Technical details are not yet made public, I will monitor it and post updates as soon as possible.
I think the fixing commit should be de5494af4815a4c9328536c72741229b7de88e7f, which in turn addresses 681c1615f8914451cfd432ad30e2f307b6490542.
If my assumption is correct, the branches containing the offended commit are:
which also contains the fixing commit.
@kernel-team: can you also provide your feedback here?
Too little information to judge, but that's the only change seen in the relevant code path, and the description matches with it, so it's very likely the case.
(In reply to Takashi Iwai from comment #3)

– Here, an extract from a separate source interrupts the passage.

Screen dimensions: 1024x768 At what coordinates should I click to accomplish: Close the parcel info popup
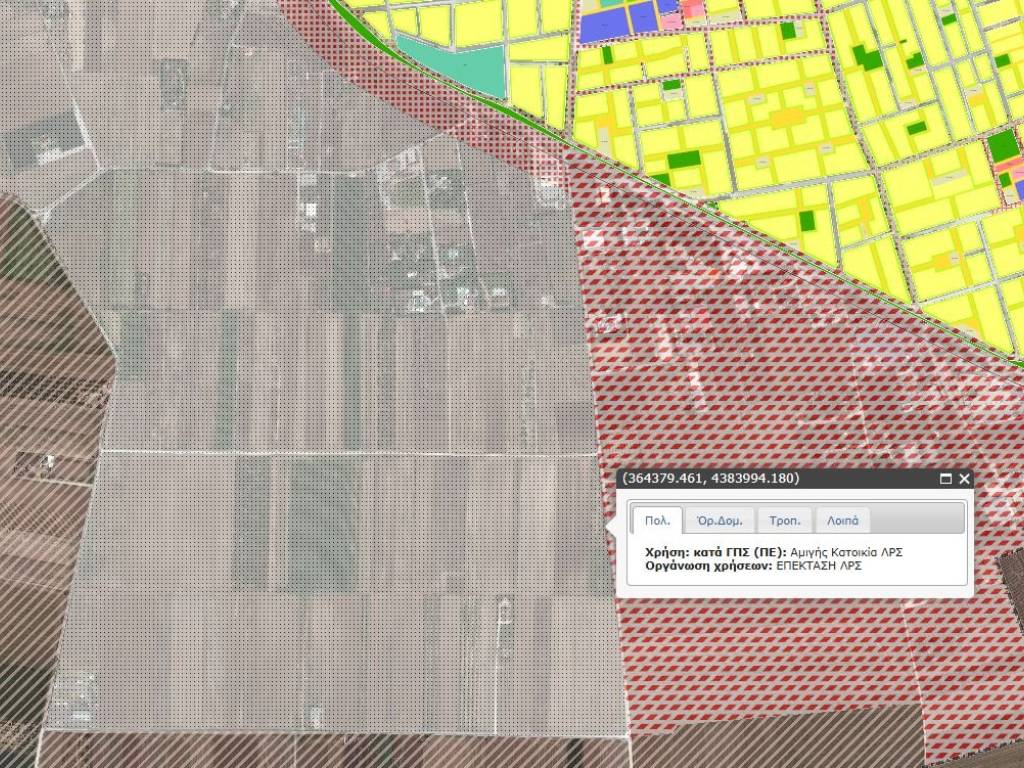coord(964,479)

> Too little information to judge, but that's the only change seen in the
> relevant code path, and the description matches with it, so it's very likely
> the case.
From RH  they agree about the fixing commit.
Wait a minute - this is a fix for code in samples/ which is toy stuff and we have in the three latest branches I checked
# CONFIG_SAMPLES is not set
so why do we even bother with this?
(In reply to Borislav Petkov from comment #5)
> Wait a minute - this is a fix for code in samples/ which is toy stuff and we
> have in the three latest branches I checked
> # CONFIG_SAMPLES is not set
> so why do we even bother with this?
You are right, CONFIG_SAMPLES is not set both for SLES and openSUSE configs. I agree with you and we can close this issue as WONTFIX. Thanks for your feedback.